After a long pause to contemplate, Tempest finally met Twilight’s eyes and spoke.
“Thank you for your offer. But I’m learning to be more comfortable with who I am.”

Twilight’s head cocked ever so slightly to the side. Surely she was mulling over why Tempest chose as she had? After all, a scholar of magic and a royal councilor used magic every day; it would be a terrible handicap to one such as Twilight. But while this life might have been prohibited by a lack of functional horn, a life — one healthy and productive — was not impossible. Twilight’s face reflected this understanding as a smile broke across her face.

“I’m happy that you better understand yourself, Tempest.”

“And I’m happy that you understand my decisions.”

The clang of the bells in the clock tower down the street marked the top of the hour.

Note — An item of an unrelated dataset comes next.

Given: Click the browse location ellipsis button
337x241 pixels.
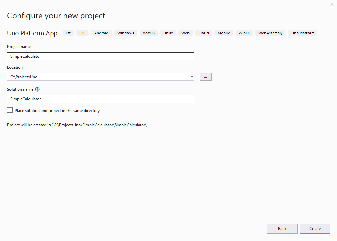Looking at the screenshot, I should coord(205,77).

Twilight slowly stood from her seat and smoothed her coat. “It’s getting late. I should be going.”

“Don’t concern yourself with cleanup. I can handle that.”

Tempest rose, flanking Twilight and escorting her to the door. She gingerly depressed the latch and swung the door open. Twilight stepped outside before turning back around.

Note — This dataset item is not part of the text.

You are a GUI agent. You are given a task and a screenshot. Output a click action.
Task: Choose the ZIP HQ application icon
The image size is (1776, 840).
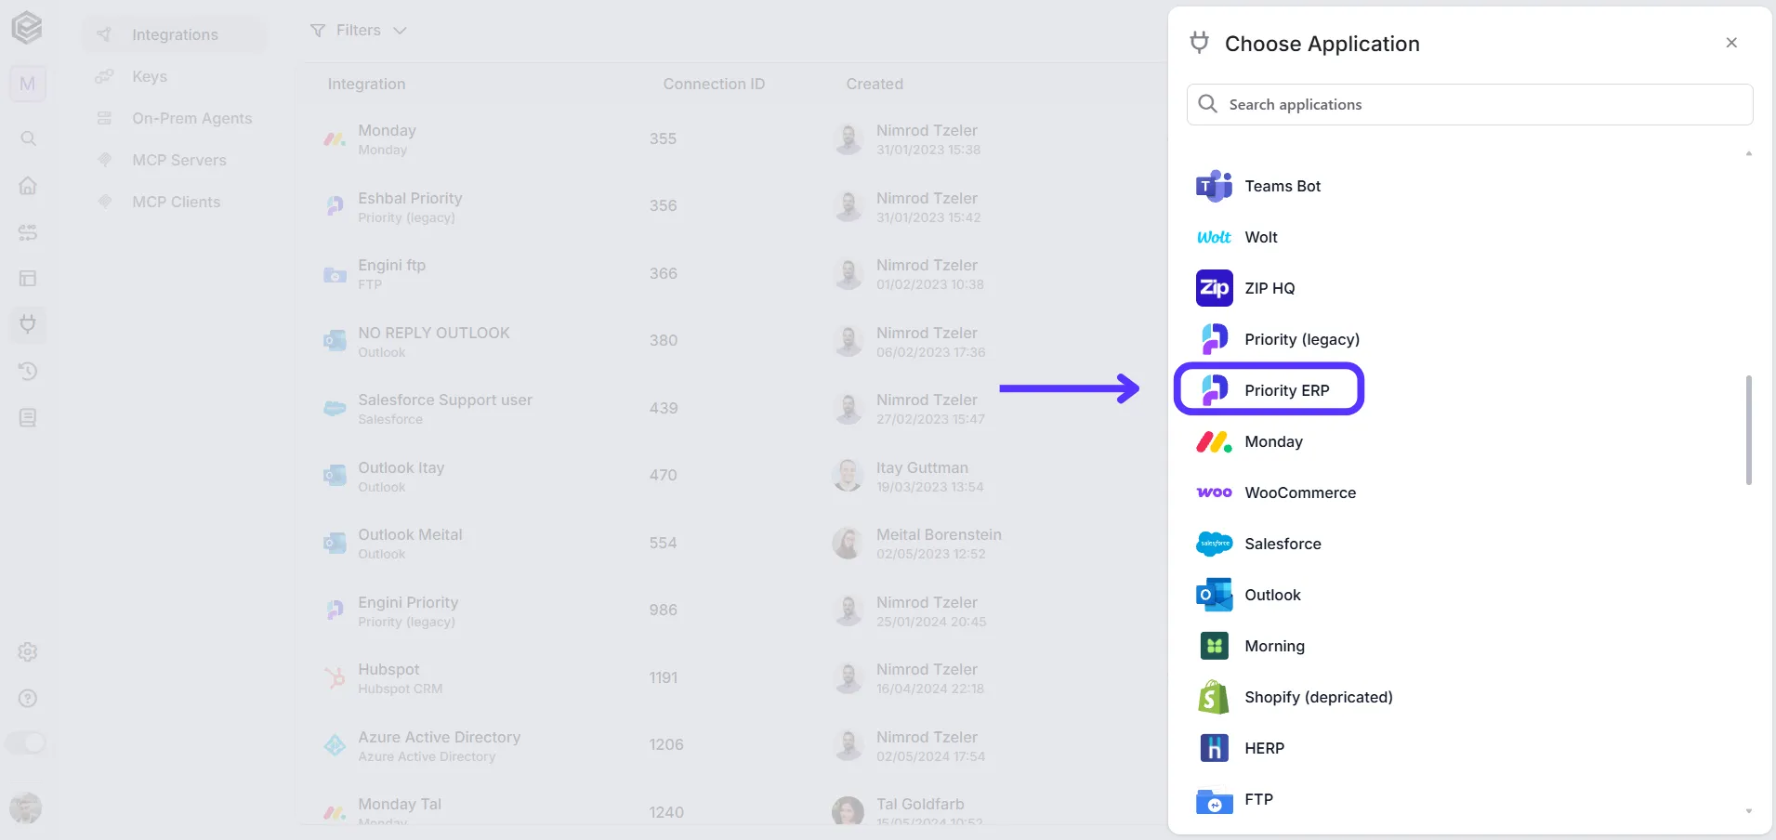(x=1214, y=288)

“I’ll let you know when you need to report in.” She leaned forward and wrapped her hooves around Tempest’s neck, embracing her.

Tempest froze for a fleeting moment, but the instinctive reaction was quickly thawed by the warmth of Twilight’s hug. Slowly, she raised a hoof to return it. They lingered for a time before Twilight finally withdrew. The smile on her face remained.

“Take care, Tempest.”

“Thank you, Twilight,” Tempest said, a genuine smile finally gracing her face. “For the dinner, for the stories, and for the company. It’s been a lonely couple days.”

“It’s what friends do!” Twilight beamed.

“Good night, Twilight.”

The Councilor turned, waved, and trotted off into the evening. Tempest shut the door behind her, pausing a moment to bask in the strange feeling that lingered. She trotted back up the stairs, turning on lamps as she went to fill the void left by the fading sun.

Thirst tickled her throat once again. He gaze settled upon the decanter once again. She trotted forward, anticipating the need to use her hooves again, but stopped short. A curious notion washed over her. She looked to the decanter and once again focused on her magic. Her horn sparked again, briefly lighting the room in ghostly glow and erratic arcs of aether before extinguishing.

“No.” She said quietly to herself.

Disappointing herself with one deficiency when there were so many other things she could do was no longer necessary. She trotted over and poured herself a drink with her hooves, then trotted to the balcony to enjoy the last of the sunset colors before they faded into night. Tempest may have been in possession of a broken horn, but the broken horn was not her. There was more of her to cultivate, more of Equestria to explore and connect with.

Tempest Shadow was not yet whole. But she now knew how to become so. All it took was someone to remind her that a single defect did not sentence her to a life alone.